L'extrême nord-ouest du Tarn possède une petite portion des Causses du Quercy dont il est séparé de l'ensemble des causses au nord, par les gorges de l'Aveyron. Au cours des jurassique et crétacé, la mer recouvre cette région. De nombreux fossiles permettent de dater avec précision les strates : gryphées, pecten, ammonites, bélemnites... L'action ancienne de l'eau a développé un réseau karstique important. Des grottes ont été découvertes dès le Paléolithique et des représentations d'art pariétal sont visibles dans la grotte de la Magdeleine à Penne[5]. Les strates de calcaire dur sont boisés dans le zones à forte pente et parfois défrichées en maigres pâtures sur le plateau. (rendosol) Une dépression est emplie de marnes et argiles. La végétation est constituée de chêne pubescent, buis, genévrier, chêne vert de type méditerranéen, pauvre à l'agriculture, tandis que la combe et la plaine alluviale de l'Aveyron sont propices au maraichage[a 4].
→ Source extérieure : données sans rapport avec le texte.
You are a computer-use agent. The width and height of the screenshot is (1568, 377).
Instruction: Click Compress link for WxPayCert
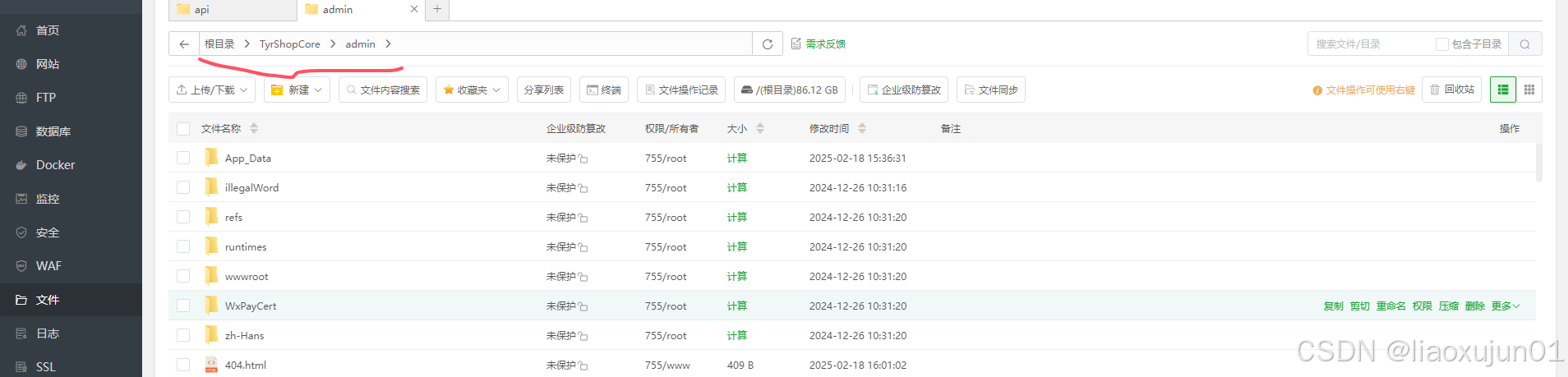tap(1449, 306)
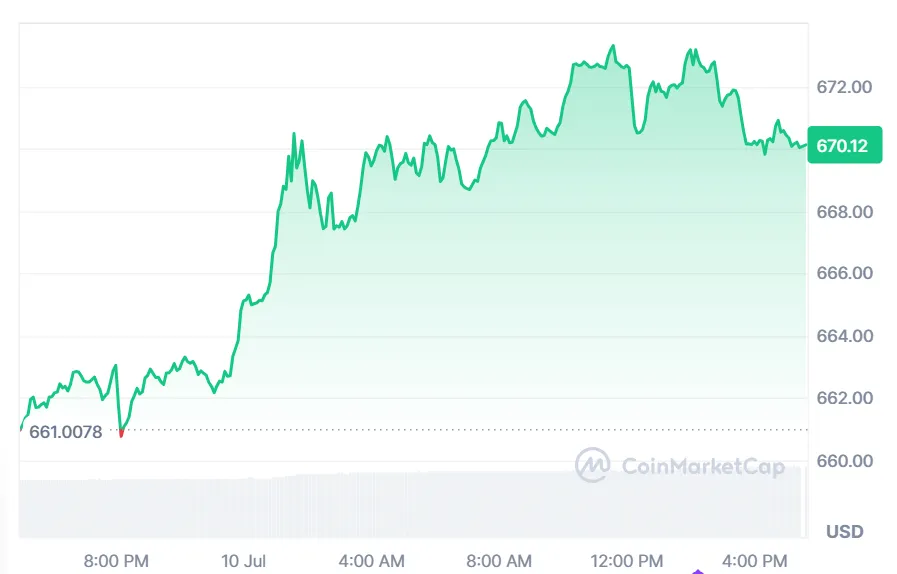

Entre Castres et Mazamet, au sortir de la vallée du Thoré, le causse de Labruguière est un plateau calcaire original au milieu de roches métamorphiques. Il s'est formé par dépôt de sédiments en milieu lacustre. C'est une région au sol pauvre. Autrefois vouée à l'élevage ovin, sa situation de terres à faible valeur agricole au cœur de la Communauté d'agglomération de Castres - Mazamet en a fait un lieu privilégié d'aménagements commun aux deux villes : aéroport et hôpital.
Argiles rouges à graviers
[modifier | modifier le code]Les argiles rouges sont des roches sédimentaires détritiques issues de l'érosion active des reliefs du massif Central. Elles sont composées d'alternance de couches d'argiles et de graviers. Elles se sont déposées dans le delta de rivières débouchant dans un lac et traduisent l'irrégularité du flux des rivières, érodant tantôt la partie fine (argile), tantôt arrachant des portions de roche lors d'épisodes pluvieux violents[Information douteuse]. En bordure de la forêt de la Grésigne, les angles vifs des graviers renseignent sur le cours chemin parcouru : ils ne sont pas roulés comme les galets de rivières. La nature chimique des graviers dépend du substrat de la montagne érodée : dans la Grésigne, les graviers sont de nature gréseuse et calcaire, alors que le long de la ligne Carmaux-Saint-Juéry-Castres, les graviers ne contiennent pas de calcaire, mais du granite et du schiste issu des monts de Lacaune et du Sidobre. Leur âge est daté par la stratigraphie des couches qu'elles recouvrent ou qui les recouvrent, étant donné la quasi absence de fossiles ; elles se sont déposées entre le Lutécien et le Rupélien du sud vers le nord. Leur épaisseur va croissant dans la même direction, dépassant 100 m entre Vindrac et Bruniquel dans le Tarn-et-Garonne. En revanche, la relative faible largeur de leur affleurement vient du fait qu'elles ont été recouvertes dans les parties plus basses par l'épisode suivant : les molasses.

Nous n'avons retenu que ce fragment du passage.